"Raising a kid is part joy and part guerrilla warfare."
~Ed Asner

Sunday, October 24, 2010


Dear Amie,

We need to have a talk.  On Friday you went with Izzie on her field trip to an apple orchard and farm.  You fed the ducks; pet chickens, sheep, and even a baby piglet.  You got to see the horses and spend time holding the bunnies.  You went on a hay ride and finished off the day by picking out a pumpkin to take home.  I know that you wanted to be a part of Izzie's first field trip.  I understand that you adore fall and anticipate going to the apple orchards and farms.  You thought you would be okay if you pumped your lungs full of steroids and drugged yourself up with Benedryl.  You can't fool me.  While you were doing your best to smile and enjoy yourself on the hay ride, your lungs were working overtime just to get air.  I saw what you were thinking.  What would happen if you passed out?  How embarrassing would that be?  You left your Epi-Pen in the truck.  How long would it take for someone to retrieve it?  Would they be there in time?  Your face was smiling, your mind was racing, and your lungs were doing everything they could to keep up.  Your sweater and jeans covered the hives breaking out all over your body and your sunglasses hid puffy, red eyes that made you look like a stoner.  You did a pretty good job of keeping it together, minus one incident in the bathroom when you took your sunglasses off and one of the parents gave you a questioning look to your stoner gaze, in which you responded, "I have allergies."

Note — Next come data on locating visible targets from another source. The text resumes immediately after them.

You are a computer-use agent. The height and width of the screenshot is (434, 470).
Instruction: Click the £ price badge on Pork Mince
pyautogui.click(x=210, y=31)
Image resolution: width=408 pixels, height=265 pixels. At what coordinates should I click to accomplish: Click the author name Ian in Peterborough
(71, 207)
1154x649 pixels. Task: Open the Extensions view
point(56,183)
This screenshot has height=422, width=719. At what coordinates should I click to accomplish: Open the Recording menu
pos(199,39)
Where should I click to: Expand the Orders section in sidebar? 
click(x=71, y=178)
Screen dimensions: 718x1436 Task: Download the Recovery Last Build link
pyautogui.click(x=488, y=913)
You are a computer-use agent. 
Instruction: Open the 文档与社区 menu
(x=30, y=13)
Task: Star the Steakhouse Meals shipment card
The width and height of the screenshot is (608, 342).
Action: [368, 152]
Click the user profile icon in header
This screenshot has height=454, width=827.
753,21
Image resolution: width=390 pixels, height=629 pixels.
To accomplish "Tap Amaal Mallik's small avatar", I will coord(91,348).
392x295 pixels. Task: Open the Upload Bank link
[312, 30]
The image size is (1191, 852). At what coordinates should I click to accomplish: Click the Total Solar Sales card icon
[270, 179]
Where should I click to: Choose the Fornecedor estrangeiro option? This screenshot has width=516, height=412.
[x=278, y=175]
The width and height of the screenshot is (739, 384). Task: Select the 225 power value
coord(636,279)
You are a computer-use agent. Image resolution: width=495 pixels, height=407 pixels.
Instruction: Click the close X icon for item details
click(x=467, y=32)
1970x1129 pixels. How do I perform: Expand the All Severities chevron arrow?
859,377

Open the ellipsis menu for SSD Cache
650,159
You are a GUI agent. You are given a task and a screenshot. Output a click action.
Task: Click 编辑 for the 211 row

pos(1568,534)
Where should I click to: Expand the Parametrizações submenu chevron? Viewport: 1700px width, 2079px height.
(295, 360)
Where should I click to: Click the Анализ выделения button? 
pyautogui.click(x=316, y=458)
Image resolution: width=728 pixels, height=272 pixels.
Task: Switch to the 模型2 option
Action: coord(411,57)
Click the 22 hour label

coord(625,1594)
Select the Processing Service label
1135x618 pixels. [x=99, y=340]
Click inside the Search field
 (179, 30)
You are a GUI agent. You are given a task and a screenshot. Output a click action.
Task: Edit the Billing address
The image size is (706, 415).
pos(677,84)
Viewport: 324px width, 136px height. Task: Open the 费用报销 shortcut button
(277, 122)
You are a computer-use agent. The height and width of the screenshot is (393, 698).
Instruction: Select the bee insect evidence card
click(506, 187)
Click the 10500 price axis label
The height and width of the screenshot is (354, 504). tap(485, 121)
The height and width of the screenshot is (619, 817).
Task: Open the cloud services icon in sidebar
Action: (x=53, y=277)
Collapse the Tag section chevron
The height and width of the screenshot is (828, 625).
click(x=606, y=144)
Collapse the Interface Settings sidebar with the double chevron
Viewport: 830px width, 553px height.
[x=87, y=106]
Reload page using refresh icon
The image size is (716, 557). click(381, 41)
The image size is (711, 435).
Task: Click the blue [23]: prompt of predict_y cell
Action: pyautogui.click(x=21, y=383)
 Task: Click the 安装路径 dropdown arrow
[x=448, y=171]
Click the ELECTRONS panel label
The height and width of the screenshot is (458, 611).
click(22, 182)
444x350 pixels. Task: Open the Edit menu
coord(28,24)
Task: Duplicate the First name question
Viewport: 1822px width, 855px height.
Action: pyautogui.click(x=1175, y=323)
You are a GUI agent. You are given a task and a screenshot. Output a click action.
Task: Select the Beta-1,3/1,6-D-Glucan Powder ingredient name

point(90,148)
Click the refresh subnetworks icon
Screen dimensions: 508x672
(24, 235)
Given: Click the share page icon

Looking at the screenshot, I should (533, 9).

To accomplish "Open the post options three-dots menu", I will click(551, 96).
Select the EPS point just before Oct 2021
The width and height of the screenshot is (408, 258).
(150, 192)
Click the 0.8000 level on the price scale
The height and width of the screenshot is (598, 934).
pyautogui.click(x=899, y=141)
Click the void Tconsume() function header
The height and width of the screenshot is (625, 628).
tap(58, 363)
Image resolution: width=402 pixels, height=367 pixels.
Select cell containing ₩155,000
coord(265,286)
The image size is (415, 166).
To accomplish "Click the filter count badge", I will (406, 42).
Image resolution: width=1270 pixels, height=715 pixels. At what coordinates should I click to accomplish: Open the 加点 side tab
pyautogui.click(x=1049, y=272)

This is the thing.  You are not a farm girl.  You can't pet the animals.  You can't walk through the fields.  And you really, really can't go on hay rides.  Just don't do it.  I don't enjoy scraping you off the living room floor from an over medicated state of extreme drowsiness.  I hate Calamine.  Not enough ice packs and eye drops in the world can help your face when you been taken over by allergies.  Hawking up loogies and hacking like a smoker are not your best qualities and quite frankly, embarrassing in public. 

Tempting as it is to pick up produce and cider from the orchards right now, let's just stick to the roadside and local markets.  And the next time you feel the urge to pet a baby lamb or romp around in some hay, think of that moment...Friday night, when you thought you took your last constricted breath, before shoving an Epi-Pen in your thigh, that in my opinion is a brutal and completely preventable course of action.

Repeat after me.  I am not a farm girl.  I am not a farm girl.  I am not a farm girl.